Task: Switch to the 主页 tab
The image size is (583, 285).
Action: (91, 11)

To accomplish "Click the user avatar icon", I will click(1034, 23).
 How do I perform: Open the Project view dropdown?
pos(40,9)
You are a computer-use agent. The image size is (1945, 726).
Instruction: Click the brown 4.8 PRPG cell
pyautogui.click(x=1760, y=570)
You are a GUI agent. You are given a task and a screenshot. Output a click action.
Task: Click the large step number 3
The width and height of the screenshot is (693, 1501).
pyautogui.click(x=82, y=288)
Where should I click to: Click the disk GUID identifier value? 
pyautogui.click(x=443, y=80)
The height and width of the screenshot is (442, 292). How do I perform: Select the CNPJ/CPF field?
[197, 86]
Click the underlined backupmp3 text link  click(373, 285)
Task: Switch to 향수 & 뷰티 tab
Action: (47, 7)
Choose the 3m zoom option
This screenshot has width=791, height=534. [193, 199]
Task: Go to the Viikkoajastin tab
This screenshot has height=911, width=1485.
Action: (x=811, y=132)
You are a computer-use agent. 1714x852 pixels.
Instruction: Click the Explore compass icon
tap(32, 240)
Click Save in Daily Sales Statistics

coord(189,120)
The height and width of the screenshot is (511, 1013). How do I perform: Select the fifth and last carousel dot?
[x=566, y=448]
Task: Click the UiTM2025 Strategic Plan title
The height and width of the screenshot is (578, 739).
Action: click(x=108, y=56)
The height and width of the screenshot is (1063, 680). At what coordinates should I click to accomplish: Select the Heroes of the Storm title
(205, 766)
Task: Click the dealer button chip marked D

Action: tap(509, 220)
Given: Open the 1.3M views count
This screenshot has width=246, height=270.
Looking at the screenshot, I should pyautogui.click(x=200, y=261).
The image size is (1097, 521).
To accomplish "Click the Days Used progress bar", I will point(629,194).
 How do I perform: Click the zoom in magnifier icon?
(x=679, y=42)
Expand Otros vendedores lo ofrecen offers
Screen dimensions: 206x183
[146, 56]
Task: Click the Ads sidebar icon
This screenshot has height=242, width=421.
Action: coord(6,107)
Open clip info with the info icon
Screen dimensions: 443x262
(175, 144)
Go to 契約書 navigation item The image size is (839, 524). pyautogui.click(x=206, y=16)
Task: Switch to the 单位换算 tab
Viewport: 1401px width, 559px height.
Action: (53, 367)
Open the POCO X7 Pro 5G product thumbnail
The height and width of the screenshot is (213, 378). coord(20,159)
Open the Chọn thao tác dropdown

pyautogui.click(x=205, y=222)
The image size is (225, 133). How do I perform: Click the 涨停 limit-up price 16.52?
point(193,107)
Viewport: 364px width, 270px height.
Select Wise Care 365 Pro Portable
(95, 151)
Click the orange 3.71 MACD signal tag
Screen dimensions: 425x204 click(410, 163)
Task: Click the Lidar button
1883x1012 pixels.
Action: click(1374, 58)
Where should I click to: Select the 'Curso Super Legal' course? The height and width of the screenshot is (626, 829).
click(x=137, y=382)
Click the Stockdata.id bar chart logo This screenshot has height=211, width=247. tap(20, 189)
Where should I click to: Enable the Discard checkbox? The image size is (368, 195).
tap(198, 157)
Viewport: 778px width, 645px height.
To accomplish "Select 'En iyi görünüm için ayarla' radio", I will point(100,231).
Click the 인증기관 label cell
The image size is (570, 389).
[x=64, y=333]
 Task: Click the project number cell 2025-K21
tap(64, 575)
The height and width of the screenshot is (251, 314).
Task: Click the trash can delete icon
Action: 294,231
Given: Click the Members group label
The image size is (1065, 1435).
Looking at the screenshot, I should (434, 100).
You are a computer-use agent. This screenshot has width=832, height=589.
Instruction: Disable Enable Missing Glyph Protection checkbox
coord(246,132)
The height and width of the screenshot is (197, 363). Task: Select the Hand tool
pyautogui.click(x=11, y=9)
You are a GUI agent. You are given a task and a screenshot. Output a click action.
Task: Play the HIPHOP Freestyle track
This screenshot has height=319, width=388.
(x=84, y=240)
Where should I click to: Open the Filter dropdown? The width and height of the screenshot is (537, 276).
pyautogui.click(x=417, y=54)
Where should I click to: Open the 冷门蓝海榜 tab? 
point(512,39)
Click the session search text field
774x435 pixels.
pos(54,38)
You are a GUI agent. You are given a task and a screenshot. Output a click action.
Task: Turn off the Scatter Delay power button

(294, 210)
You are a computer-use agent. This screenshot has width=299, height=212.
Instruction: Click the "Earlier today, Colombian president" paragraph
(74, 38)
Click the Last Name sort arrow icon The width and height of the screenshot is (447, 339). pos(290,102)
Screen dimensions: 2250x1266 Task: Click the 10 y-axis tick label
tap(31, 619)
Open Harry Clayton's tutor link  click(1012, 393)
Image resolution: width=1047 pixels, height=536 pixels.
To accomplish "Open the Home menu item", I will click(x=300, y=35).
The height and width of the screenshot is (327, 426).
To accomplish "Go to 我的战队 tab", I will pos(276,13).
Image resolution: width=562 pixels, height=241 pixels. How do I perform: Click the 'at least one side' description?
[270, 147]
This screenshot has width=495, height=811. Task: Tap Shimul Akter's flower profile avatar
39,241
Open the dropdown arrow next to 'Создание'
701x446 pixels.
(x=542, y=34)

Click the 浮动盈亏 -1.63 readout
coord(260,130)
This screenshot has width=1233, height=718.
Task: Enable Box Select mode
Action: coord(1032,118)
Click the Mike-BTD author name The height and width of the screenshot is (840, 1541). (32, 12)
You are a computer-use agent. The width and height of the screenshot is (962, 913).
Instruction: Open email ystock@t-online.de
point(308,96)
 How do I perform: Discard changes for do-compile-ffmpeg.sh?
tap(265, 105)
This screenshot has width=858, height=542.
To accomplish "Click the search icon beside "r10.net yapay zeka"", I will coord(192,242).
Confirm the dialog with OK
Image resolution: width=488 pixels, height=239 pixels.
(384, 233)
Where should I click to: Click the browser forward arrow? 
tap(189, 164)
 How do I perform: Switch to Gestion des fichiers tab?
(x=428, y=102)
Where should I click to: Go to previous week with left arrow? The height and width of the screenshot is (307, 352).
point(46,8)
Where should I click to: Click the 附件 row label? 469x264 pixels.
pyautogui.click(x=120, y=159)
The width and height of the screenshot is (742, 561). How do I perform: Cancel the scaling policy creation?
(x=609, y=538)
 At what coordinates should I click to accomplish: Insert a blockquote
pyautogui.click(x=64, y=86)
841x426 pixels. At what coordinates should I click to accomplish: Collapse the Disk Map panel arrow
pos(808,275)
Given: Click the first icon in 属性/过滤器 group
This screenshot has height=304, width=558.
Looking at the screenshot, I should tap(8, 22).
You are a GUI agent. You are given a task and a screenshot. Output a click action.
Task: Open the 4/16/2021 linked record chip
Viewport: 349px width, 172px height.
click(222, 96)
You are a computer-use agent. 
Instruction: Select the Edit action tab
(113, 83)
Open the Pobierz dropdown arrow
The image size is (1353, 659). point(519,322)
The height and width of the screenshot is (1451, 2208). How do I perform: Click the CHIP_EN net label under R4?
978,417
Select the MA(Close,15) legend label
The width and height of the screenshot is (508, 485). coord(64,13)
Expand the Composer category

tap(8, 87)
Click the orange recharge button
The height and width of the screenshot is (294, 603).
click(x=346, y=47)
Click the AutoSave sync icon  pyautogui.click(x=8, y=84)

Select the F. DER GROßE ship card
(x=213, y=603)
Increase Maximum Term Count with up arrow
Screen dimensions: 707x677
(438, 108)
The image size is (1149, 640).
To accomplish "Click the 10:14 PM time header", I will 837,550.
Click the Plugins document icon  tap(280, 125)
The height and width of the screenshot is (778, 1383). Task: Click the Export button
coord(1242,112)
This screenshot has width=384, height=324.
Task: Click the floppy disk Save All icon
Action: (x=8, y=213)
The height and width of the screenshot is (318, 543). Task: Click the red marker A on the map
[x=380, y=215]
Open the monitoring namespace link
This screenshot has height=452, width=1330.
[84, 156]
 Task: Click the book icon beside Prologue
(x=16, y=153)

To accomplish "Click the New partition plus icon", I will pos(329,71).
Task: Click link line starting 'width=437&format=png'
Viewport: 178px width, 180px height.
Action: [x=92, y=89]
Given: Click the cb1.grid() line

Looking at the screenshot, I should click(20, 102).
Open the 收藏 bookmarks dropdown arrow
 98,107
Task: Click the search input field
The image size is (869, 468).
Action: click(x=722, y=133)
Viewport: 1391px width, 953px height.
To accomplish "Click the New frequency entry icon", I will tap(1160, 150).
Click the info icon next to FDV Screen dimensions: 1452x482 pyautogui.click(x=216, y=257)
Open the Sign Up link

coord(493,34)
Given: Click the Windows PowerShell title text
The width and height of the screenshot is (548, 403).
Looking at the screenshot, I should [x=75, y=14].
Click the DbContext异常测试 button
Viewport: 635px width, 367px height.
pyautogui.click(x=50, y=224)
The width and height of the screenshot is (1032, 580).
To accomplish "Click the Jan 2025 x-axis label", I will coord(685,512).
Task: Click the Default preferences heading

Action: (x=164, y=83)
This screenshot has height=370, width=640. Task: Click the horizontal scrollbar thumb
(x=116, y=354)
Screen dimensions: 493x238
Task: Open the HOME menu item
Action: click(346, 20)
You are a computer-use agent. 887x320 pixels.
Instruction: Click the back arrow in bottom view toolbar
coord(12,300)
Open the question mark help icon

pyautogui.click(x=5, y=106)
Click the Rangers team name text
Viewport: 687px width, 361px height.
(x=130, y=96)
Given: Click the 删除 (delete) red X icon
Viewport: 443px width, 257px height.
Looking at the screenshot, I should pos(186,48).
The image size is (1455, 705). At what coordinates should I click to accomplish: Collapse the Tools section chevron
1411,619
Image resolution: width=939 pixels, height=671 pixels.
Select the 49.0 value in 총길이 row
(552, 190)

============

- [Stated problem] Reproduce the rows from the start through the line containing "pyautogui.click(x=443, y=80)", changing "screenshot" to "capture" and leaving everything else as it is.

- [Task response]
Task: Switch to the 主页 tab
The image size is (583, 285).
Action: (91, 11)

To accomplish "Click the user avatar icon", I will click(1034, 23).
 How do I perform: Open the Project view dropdown?
pos(40,9)
You are a computer-use agent. The image size is (1945, 726).
Instruction: Click the brown 4.8 PRPG cell
pyautogui.click(x=1760, y=570)
You are a GUI agent. You are given a task and a capture. Output a click action.
Task: Click the large step number 3
The width and height of the capture is (693, 1501).
pyautogui.click(x=82, y=288)
Where should I click to: Click the disk GUID identifier value? 
pyautogui.click(x=443, y=80)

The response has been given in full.